## YOUR INSTRUCTIONS
Return, exactly as written, the lines of the material from its top through the line with "Task: Click the four-point sparkle star icon", keeping pictures out.

## DATASET ENTRIES
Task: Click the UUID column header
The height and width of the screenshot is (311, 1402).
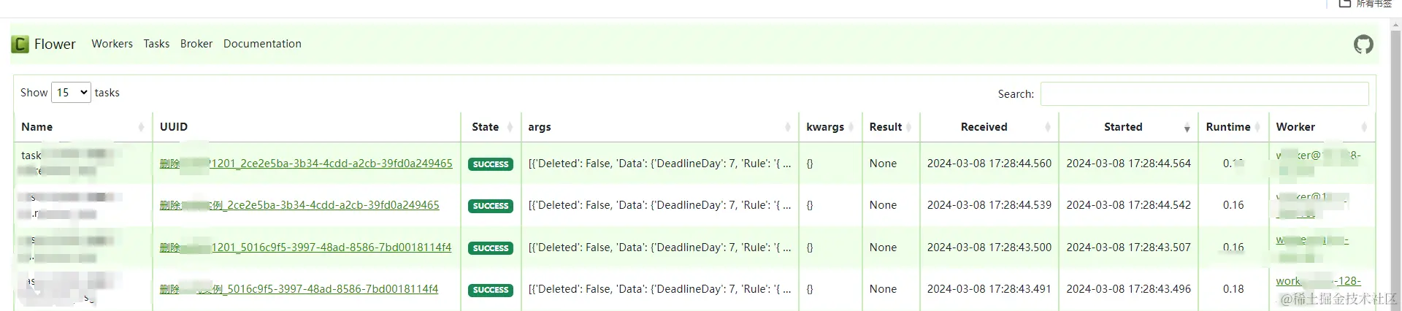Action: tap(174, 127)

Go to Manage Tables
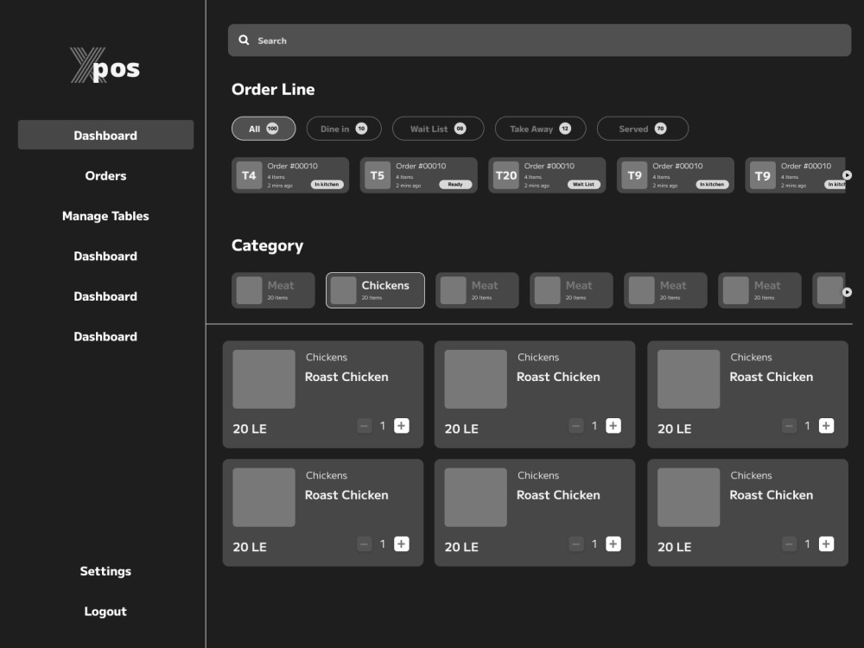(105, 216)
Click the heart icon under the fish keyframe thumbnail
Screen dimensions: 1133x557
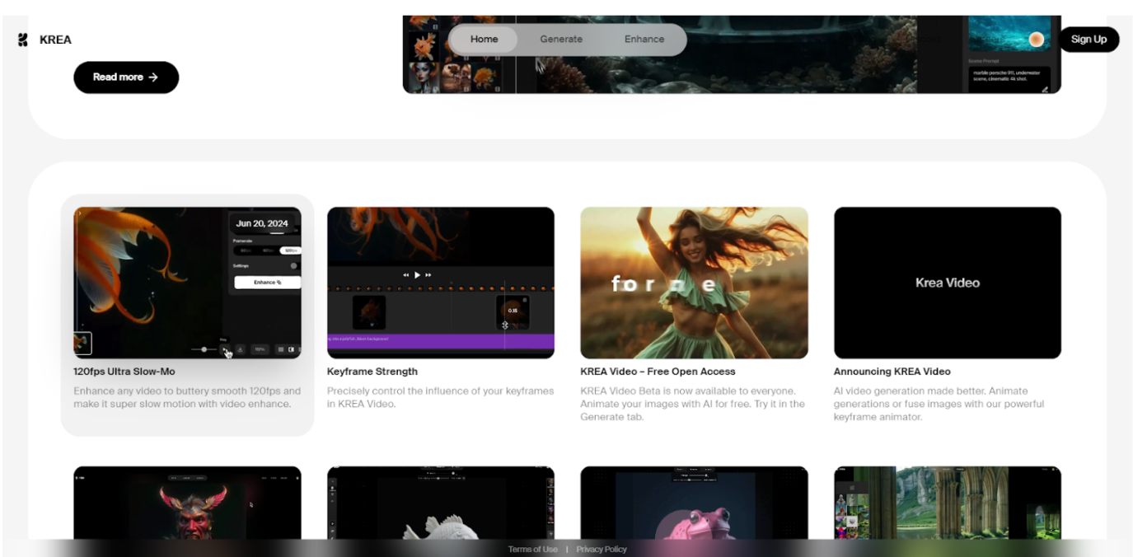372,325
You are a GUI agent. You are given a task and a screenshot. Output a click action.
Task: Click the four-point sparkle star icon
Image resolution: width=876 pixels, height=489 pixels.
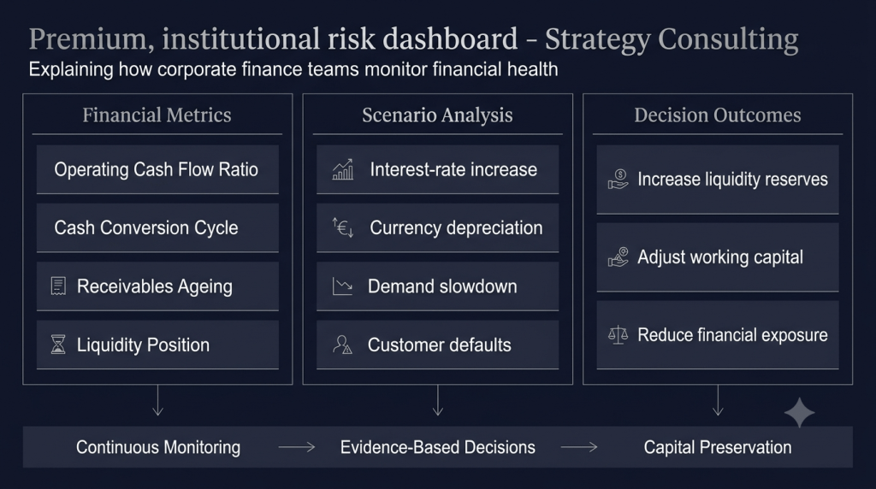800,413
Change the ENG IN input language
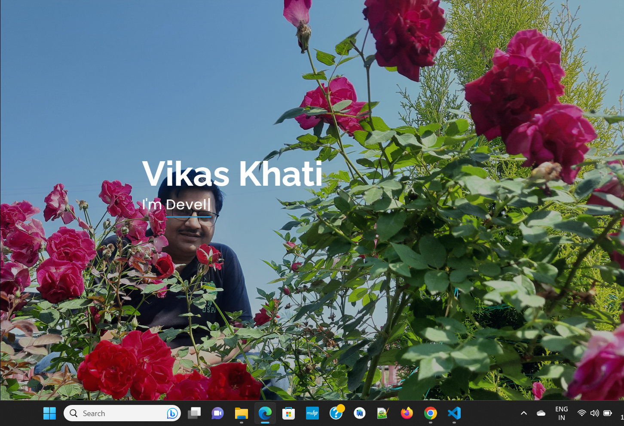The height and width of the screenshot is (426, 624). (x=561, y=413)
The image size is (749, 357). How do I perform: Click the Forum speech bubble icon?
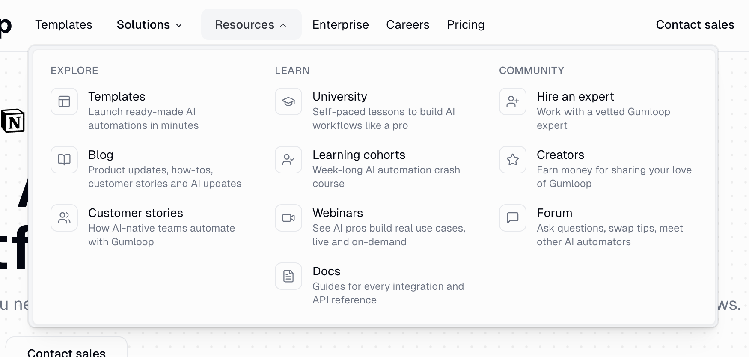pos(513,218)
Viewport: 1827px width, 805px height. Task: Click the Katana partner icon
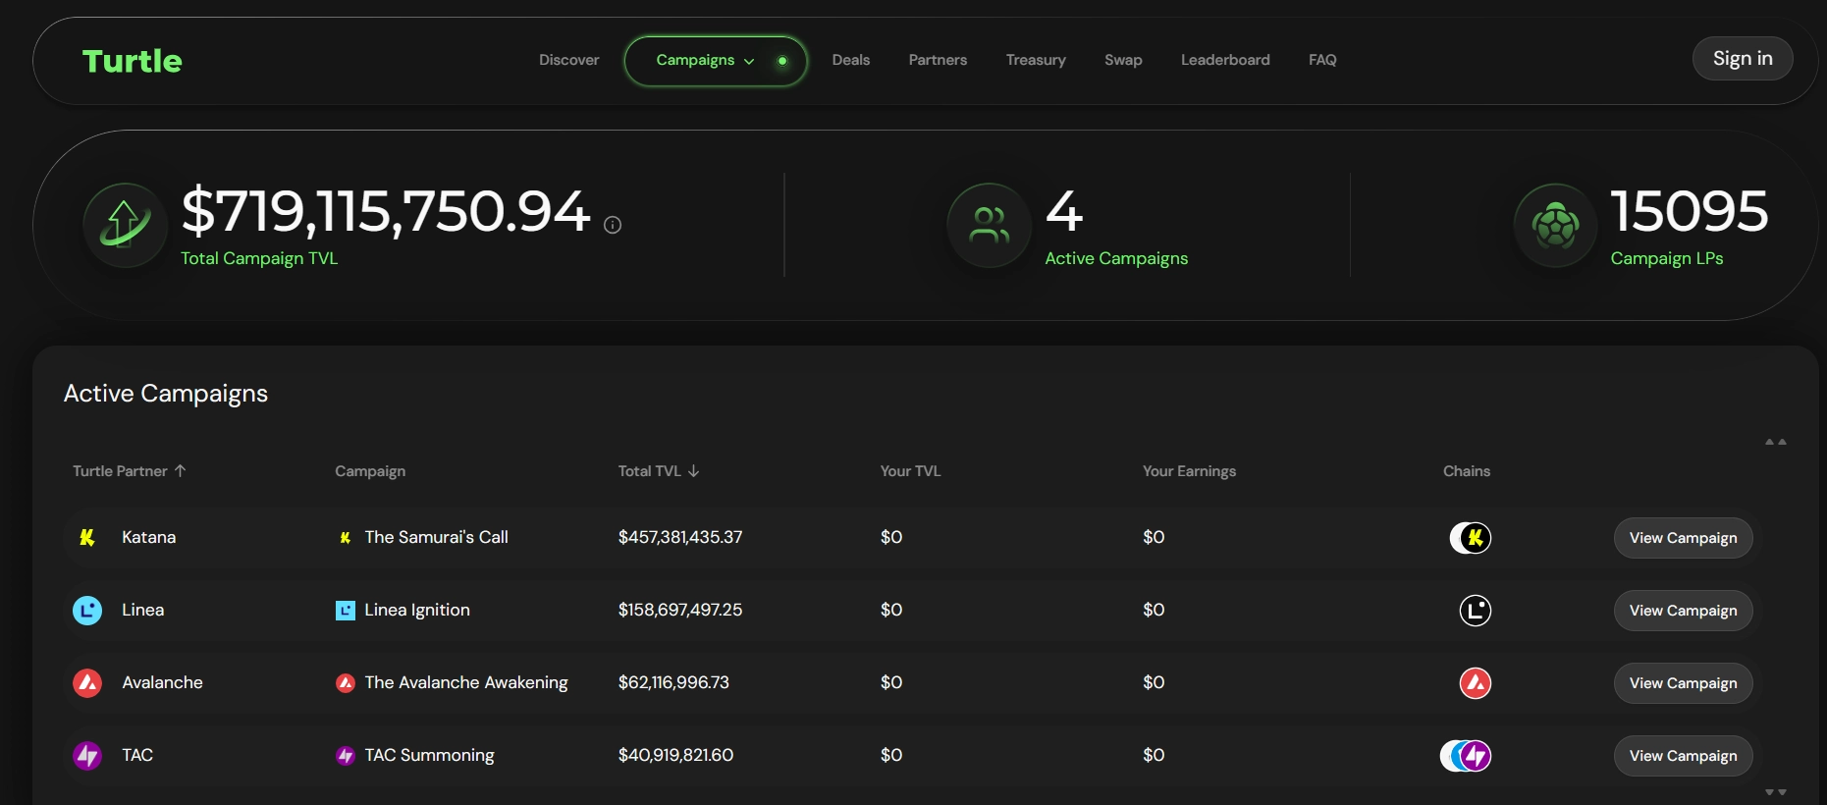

## ANSWER BOX
Task: Click the UUID column header
The height and width of the screenshot is (311, 1402).
Action: tap(174, 127)

Go to Manage Tables
(105, 216)
Click the heart icon under the fish keyframe thumbnail
Screen dimensions: 1133x557
372,325
You are a GUI agent. You are given a task and a screenshot. Output a click action.
Task: Click the four-point sparkle star icon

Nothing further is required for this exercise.